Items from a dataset
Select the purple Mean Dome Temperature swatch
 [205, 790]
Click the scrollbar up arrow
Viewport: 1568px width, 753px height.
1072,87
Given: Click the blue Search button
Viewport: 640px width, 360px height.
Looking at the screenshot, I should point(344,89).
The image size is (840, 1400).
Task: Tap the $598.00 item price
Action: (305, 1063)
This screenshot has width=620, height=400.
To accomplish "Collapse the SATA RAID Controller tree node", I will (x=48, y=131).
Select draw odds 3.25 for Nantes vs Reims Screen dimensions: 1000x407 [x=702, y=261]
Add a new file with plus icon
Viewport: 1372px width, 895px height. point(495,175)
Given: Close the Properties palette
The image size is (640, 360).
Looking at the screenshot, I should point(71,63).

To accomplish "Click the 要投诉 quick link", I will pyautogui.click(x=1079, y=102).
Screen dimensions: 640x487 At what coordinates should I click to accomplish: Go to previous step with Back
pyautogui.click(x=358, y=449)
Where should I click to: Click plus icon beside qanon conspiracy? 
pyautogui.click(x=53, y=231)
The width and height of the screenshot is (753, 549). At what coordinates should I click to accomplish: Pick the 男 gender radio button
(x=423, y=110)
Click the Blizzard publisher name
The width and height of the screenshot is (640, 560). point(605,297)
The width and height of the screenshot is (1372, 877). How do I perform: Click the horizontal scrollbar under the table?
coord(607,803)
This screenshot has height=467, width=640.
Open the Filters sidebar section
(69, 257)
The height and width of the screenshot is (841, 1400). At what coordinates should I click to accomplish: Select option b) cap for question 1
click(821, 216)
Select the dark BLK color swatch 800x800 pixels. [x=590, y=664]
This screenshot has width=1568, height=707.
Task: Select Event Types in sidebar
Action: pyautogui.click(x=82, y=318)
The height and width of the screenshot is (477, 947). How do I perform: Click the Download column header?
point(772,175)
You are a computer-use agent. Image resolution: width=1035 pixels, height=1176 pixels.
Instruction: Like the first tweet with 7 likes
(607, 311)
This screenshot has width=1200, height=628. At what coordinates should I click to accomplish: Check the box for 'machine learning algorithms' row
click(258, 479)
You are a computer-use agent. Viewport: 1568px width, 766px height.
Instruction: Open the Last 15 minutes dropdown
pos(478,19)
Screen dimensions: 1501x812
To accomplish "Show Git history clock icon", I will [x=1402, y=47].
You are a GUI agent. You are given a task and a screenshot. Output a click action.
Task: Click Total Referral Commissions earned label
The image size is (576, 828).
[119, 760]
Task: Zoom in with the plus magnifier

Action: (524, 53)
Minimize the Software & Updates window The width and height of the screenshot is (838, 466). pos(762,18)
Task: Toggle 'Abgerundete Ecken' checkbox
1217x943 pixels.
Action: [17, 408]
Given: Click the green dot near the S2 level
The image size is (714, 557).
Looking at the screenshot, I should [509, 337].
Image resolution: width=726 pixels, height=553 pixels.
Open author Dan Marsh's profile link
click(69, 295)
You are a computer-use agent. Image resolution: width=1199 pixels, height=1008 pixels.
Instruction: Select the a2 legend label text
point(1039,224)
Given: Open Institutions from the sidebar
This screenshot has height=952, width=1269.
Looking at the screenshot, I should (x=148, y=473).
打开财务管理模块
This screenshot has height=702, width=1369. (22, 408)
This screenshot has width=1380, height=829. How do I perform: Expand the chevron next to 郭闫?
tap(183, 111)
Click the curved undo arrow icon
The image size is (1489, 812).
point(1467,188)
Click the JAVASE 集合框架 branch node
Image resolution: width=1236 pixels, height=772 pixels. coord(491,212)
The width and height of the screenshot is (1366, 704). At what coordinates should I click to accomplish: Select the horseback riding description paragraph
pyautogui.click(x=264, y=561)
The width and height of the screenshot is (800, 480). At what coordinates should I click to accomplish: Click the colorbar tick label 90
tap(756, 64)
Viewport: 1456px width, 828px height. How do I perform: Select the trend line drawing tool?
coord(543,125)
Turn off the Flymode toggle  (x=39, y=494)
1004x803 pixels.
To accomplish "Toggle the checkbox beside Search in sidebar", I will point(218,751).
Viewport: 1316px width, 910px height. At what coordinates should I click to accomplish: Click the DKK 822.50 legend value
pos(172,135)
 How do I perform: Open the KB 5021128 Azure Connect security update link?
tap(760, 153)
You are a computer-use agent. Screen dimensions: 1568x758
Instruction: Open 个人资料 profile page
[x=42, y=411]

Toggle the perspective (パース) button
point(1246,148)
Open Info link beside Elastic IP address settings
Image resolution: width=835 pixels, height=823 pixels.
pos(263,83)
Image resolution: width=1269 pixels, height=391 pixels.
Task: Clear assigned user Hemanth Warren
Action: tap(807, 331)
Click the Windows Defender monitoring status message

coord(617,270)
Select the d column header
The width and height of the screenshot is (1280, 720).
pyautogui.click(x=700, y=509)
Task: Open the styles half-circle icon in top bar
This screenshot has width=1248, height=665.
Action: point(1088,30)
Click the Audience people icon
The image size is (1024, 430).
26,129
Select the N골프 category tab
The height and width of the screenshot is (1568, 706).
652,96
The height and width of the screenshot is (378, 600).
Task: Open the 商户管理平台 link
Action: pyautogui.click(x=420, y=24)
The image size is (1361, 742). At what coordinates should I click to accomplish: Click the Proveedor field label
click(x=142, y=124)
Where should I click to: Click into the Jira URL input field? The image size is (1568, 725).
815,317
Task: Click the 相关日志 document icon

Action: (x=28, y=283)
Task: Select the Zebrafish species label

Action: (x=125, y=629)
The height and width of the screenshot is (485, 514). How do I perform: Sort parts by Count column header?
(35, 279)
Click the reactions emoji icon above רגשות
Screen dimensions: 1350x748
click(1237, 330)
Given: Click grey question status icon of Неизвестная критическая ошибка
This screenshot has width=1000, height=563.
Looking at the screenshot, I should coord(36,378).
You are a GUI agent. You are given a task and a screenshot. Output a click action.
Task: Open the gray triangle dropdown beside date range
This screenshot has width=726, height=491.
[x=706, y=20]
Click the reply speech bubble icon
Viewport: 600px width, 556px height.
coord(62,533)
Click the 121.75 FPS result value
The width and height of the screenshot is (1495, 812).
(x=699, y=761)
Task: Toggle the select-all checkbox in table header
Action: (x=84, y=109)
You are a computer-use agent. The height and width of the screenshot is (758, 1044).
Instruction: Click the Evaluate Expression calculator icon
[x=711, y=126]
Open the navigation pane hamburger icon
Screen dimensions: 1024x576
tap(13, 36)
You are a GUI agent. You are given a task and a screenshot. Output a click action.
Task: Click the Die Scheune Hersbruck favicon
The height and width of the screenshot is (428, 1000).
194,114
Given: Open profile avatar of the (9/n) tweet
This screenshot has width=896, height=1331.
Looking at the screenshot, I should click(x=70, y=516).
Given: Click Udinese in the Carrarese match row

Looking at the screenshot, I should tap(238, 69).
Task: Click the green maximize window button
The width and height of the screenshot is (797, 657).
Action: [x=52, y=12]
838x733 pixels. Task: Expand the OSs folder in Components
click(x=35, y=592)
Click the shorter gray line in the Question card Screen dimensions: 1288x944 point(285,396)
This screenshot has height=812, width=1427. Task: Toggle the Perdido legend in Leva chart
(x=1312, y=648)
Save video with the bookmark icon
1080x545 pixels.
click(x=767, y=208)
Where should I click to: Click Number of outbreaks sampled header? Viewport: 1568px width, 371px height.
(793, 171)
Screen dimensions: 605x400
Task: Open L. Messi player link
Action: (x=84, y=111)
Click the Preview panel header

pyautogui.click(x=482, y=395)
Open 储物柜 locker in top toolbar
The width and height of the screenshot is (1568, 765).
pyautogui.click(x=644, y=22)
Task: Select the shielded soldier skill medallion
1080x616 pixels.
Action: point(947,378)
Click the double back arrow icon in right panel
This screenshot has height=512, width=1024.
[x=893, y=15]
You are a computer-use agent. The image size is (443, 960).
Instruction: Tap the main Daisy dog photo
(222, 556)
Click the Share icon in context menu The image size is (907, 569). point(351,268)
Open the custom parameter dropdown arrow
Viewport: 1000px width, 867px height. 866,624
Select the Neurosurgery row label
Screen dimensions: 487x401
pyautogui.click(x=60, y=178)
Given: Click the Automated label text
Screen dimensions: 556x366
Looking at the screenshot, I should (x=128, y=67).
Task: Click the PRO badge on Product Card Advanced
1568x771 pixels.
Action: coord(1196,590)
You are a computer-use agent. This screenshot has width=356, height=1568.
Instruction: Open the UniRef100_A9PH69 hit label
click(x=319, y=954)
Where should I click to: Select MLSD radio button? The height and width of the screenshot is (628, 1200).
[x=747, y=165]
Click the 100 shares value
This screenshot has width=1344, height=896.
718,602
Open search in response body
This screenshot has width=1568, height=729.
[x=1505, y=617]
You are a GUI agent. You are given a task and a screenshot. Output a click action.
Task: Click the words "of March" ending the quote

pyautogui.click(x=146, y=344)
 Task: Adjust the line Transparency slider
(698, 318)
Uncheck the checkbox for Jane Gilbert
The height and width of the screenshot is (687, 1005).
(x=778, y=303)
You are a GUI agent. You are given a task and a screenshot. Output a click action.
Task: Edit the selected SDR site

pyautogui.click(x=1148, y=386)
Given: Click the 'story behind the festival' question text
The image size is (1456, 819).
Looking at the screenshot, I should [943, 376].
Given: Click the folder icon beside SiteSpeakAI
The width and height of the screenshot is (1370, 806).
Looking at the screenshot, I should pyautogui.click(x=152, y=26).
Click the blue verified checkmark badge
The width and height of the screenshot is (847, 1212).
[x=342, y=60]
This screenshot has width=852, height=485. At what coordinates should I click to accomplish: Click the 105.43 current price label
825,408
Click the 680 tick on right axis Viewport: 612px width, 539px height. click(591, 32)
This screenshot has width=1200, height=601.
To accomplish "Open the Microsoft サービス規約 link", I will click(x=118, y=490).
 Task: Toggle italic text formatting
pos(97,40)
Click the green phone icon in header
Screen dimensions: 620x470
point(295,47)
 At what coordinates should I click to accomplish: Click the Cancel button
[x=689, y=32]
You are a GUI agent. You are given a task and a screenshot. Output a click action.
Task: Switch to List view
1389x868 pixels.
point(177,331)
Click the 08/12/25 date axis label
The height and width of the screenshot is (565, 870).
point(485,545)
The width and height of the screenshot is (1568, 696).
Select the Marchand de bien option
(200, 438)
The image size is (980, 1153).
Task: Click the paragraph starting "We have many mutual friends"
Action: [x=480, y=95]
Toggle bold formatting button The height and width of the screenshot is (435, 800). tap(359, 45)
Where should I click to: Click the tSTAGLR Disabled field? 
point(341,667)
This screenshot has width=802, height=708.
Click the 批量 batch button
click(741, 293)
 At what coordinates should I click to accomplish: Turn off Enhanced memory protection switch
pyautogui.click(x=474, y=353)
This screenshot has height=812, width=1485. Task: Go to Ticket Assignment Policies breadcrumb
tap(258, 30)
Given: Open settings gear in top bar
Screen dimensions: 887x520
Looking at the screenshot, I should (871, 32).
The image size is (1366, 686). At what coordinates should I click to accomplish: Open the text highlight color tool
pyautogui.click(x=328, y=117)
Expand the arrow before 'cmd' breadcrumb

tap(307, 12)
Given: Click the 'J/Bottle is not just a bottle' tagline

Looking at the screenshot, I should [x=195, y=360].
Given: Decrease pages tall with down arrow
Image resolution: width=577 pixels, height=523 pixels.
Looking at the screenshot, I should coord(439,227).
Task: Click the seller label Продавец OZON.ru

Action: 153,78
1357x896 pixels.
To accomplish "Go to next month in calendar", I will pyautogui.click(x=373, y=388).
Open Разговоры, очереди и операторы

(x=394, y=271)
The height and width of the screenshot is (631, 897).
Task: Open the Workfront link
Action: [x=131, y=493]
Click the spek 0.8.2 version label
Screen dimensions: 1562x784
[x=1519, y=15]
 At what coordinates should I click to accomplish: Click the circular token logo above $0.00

* _Task directions_
Find the lines above that hold "gray", then copy each of them.

* _Solution for this problem_
Task: Open the gray triangle dropdown beside date range
Click the shorter gray line in the Question card Screen dimensions: 1288x944 point(285,396)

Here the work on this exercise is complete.